«Gli uomini sventolarono i loro cappelli, le signore i loro ombrelli. Uno disse che a loro sarebbe piaciuto toccare i muscoli d'acciaio dei campioni più coraggiosi dall'antichità. Chi porterà via il primo premio, entrando nel pantheon dove solamente superuomini possono andare?». Così il quotidiano sportivo “l'Auto” salutava la partenza del primo Tour de France, nel 1903. Una corsa ciclistica destinata a diventare leggendaria, a tramandare storie indimenticabili, a ispirare milioni di appassionati e sportivi nel mondo.
Quest'edizione appena terminata ci ha consegnato un momento indimenticabile, un'immagine che qualcuno ha giustamente avvicinato a quella del famoso (e un po' misterioso) passaggio della borraccia fra Bartali e Coppi, proprio al Tour, nel luglio del 1952, durante l'ascesa verso il Col du Galibier.

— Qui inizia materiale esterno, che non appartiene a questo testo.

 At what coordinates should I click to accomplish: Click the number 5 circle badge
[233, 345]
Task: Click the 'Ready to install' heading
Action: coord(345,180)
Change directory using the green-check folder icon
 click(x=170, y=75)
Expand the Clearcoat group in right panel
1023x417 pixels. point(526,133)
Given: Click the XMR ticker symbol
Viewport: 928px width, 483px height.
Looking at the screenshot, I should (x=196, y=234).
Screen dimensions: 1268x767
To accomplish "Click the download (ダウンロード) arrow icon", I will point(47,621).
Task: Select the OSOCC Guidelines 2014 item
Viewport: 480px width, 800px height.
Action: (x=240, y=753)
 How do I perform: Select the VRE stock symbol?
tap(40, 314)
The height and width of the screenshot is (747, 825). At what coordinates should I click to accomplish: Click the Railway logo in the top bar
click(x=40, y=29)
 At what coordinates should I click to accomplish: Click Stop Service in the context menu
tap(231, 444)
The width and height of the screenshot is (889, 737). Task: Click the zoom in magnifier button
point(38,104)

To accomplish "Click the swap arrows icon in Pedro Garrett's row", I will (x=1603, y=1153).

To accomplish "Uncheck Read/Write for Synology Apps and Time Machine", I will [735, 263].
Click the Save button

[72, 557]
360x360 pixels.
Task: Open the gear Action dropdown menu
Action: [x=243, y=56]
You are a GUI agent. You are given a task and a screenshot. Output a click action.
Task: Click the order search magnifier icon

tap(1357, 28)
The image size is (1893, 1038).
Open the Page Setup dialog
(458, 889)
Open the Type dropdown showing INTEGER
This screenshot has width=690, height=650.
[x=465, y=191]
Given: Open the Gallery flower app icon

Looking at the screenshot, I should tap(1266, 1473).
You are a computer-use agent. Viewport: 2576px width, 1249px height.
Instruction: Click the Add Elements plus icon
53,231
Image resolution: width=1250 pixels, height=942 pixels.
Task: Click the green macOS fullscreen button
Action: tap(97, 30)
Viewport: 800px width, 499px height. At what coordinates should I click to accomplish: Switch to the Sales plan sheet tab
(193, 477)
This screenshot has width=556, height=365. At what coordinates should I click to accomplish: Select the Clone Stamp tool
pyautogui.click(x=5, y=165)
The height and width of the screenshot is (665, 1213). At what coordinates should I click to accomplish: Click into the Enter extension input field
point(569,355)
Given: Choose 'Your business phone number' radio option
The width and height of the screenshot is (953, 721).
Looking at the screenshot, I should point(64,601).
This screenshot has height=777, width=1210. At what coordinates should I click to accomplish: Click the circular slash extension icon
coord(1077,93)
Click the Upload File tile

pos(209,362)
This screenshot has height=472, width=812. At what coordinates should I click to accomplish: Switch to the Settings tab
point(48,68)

Esattamente settant'anni più tardi, nel corso della diciottesima tappa, nel luglio di questo caldissimo 2022, Jonas Vingegaard e Tadej Pogacar, i due dominatori della gara, ragazzi di rispettivamente 25 e 23 anni, si danno battaglia in un'importantissima tappa sui Pirenei. Quando mancano meno di 30km all'arrivo, in un tratto di discesa, in uscita da una curva, Pogacar va leggermente largo, mette le ruote sullo sterrato e cade. Nulla di drammatico, lo sloveno si rialza, si rimette sulla bicicletta e riparte per cercare di recuperare subito lo svantaggio accumulato. Vingegaard, che indossa la maglia gialla da leader della corsa, avrebbe un'occasione inaspettata per attaccare, allungare, consolidare il suo vantaggio, potrebbe essere uno strappo decisivo per avvicinarsi alla vittoria finale. E invece, via radio, la sua ammiraglia lo avvisa della caduta del rivale e lui decide di rallentare e aspettare Pogacar. I due, rapidamente, tornano appaiati. Pogacar, per ringraziarlo, porge la mano a Vingegaard, che ricambia.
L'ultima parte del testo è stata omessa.